Yeah, I mostly agree. Talking about "creative means' implies that not only are the victims being victimized, but now they lack creativity for not finding a way out of of it. Sometimes there are no solutions or you aren't in the right frame of mind to think of them.  I do think you can go overboard in correcting bullying, and minor instances are just that, minor. I've been bullied and the vast majority of times it was minor and was quickly gotten over. Definitely ongoing things need intervention. I know from personal experience.

...

I think the way schools resemble prisons contributes to bullying and it's partly luck if you manage to avoid it.
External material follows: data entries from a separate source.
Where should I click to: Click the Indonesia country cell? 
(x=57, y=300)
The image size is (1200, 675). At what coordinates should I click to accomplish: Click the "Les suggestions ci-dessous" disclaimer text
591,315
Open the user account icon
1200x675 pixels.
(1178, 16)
Both luck of personal situations and the type of school you are at.

 

I agree somewhat with the bolded, though it's more that I think the ways we now address things like bullying are simply inadequate.  I think a lot of policy tends to be reactive, and as such is often incredibly short-sighted.  I'm at the point where I hear something on the news that happened to a kid and I automatically cringe at what will be enacted in direct response to it.  Child gets killed in a bathroom fight, which is horrific and I feel for the parents, but I just know that there will be a hustle to do something so that there is the appearance of bathrooms being 'safer', but what it will really be is more prisonifying that school system, and probably others.  It will be a policy that makes people feel good, thinking they did something, but is really just an ineffective and short term solution.  

Gods, I could talk about my rage on this topic for hours, especially within the child welfare system.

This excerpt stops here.